To this end, this thesis aimed to collect human head kinematics to evaluate existing injury risk functions. A literature review revealed what measures of human head motion have been previously published, including direct measures of head kinematics (e.g., wearable sensors used on-field with contact athletes) and indirect measures of head motion (e.g., computational and experimental reconstructions of real-life impacts). Three data sources (n = 443) were selected from the literature based on inclusion criteria. Data were evaluated for consistency and used to calculate kinematic and strain-based injury risks.
The injury risk values were used to evaluate the efficacy of each of 16 injury risk functions using four separate analytical tools. Correlations between the injury risk functions and strain metrics showed that strain- and rotationally-based injury risk functions had the strongest correlations. Area under ROC curves assessed each function’s ability to separate injurious and non-injurious impacts; all risk functions were better than random guessing. Likelihood estimates ranked the injury risk functions on their ability to correctly predict the dataset’s injury outcomes, with GAMBIT showing the best predictive capability according to this measure. The number of expected injuries was calculated for each risk function; however, most did not correctly estimate the number of observed injuries (n = 31). Results from these four assessment tools, however, were mixed, with no single risk function performing best.
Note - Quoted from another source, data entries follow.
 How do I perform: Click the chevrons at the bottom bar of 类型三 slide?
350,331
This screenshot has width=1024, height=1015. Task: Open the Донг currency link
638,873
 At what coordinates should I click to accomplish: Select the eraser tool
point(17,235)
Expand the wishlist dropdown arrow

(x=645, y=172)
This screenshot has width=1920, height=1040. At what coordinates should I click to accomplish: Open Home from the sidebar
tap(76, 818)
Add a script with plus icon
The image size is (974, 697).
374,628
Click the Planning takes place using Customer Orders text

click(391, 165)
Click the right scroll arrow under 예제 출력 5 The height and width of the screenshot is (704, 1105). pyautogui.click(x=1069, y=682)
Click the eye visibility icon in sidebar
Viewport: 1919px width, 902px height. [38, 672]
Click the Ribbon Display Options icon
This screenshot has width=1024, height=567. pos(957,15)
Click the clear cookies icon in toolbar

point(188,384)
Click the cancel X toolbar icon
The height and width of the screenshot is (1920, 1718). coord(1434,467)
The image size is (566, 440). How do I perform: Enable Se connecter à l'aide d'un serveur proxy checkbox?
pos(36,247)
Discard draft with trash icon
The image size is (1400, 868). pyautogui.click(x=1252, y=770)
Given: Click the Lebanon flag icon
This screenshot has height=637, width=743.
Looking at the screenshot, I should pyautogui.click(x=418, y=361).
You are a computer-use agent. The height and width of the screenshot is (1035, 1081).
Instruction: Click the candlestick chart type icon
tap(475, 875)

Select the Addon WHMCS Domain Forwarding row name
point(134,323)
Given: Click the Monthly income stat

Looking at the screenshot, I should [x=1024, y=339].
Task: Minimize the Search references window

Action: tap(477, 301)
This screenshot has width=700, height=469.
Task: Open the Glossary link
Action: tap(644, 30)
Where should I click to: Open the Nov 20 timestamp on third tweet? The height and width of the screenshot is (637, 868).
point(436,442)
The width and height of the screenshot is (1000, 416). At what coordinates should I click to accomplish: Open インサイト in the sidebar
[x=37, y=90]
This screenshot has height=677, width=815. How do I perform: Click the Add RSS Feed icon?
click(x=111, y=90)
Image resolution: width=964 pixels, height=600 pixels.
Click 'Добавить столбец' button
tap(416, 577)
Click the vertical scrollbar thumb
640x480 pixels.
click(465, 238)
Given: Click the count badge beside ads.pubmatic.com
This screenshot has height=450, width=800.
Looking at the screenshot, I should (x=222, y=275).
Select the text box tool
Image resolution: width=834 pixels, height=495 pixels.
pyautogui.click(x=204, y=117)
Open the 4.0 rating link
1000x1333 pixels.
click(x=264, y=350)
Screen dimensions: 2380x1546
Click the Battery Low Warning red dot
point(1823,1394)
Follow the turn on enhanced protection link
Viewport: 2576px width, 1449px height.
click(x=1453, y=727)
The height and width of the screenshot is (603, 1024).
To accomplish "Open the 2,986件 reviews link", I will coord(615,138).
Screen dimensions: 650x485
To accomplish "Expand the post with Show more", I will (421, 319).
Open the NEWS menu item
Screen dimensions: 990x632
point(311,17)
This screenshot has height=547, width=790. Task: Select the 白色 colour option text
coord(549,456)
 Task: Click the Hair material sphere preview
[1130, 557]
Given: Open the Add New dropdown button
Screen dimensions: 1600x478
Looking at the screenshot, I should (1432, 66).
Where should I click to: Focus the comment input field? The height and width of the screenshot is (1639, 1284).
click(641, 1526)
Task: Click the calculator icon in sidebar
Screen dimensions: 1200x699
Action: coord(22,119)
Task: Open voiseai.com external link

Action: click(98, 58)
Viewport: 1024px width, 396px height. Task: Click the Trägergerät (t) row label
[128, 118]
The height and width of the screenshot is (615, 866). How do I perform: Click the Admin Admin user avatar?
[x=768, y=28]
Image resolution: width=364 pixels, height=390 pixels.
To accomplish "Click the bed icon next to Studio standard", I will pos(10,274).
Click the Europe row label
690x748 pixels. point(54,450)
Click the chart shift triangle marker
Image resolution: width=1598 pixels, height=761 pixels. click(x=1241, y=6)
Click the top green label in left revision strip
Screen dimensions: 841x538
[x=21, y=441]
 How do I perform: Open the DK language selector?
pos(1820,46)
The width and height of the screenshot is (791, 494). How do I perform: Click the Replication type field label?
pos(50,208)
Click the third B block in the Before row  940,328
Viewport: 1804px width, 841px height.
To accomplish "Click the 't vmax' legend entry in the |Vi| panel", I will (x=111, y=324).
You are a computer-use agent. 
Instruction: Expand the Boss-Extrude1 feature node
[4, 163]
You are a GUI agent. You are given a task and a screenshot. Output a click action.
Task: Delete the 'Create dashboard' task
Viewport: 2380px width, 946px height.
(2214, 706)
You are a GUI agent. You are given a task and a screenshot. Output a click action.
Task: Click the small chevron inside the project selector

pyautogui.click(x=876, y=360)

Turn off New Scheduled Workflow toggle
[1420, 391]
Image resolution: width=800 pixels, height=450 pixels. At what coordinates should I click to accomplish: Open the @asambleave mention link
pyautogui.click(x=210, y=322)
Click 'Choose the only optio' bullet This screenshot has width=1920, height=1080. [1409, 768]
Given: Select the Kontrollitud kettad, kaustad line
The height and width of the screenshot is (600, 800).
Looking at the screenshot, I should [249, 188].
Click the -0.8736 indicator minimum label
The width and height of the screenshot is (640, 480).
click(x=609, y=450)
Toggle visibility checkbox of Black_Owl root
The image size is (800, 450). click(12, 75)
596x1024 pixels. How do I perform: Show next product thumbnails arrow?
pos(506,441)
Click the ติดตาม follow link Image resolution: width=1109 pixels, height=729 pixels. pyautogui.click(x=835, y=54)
The lack of consensus in the assessment tools may be a result of the data used to develop the risk functions. Studies have noted unbiased exposure data is needed to estimate the absolute injury risk from impact; however, most injury risk functions (and the data in this thesis) were based on case-control data. Statistical simulations were conducted to create injury risk functions based on several sampling scenarios. These results from these simulations demonstrated that researchers should be wary of risk curves derived solely from case-controlled data given that these may be over-predictive of injury probabilities compared to the absolute risk of a population. Despite the issues with the risk functions, this thesis provides a verified data set that is a necessary step for injury risk function evaluation.